Problem description:
Convert the material, beginning at its start and ending after the line that contains "coord(93,156)", into a two-column CSV with the headers request and answer. Give one row per request, with its text and its answer each in a single quoted field and line breaks replaced by spaces.

Source material:
— begin —
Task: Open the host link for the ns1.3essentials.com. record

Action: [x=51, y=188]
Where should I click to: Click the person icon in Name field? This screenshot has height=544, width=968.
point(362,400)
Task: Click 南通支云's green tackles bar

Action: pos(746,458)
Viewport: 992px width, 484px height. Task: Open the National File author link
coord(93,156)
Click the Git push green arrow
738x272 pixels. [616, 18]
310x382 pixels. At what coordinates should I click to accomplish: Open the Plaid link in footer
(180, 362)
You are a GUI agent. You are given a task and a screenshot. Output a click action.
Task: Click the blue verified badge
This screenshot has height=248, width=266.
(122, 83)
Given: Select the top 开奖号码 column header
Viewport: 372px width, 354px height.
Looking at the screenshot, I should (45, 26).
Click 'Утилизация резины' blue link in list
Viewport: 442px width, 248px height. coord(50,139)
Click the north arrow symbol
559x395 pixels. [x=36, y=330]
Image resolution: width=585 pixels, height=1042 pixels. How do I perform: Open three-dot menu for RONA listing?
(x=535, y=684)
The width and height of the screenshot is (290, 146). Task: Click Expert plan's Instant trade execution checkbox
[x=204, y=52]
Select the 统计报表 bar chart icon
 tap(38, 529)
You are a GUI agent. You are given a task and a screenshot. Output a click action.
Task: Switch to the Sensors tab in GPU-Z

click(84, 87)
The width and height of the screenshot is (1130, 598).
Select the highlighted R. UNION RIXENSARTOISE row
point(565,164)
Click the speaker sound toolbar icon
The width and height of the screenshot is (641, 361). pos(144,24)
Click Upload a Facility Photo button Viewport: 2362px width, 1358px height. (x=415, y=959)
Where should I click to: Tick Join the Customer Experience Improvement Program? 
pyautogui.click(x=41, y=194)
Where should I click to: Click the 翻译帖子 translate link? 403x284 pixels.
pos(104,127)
— end —
Written response:
request,answer
"Task: Open the host link for the ns1.3essentials.com. record","Action: [x=51, y=188]"
"Where should I click to: Click the person icon in Name field? This screenshot has height=544, width=968.","point(362,400)"
"Task: Click 南通支云's green tackles bar","Action: pos(746,458)"
"Viewport: 992px width, 484px height. Task: Open the National File author link","coord(93,156)"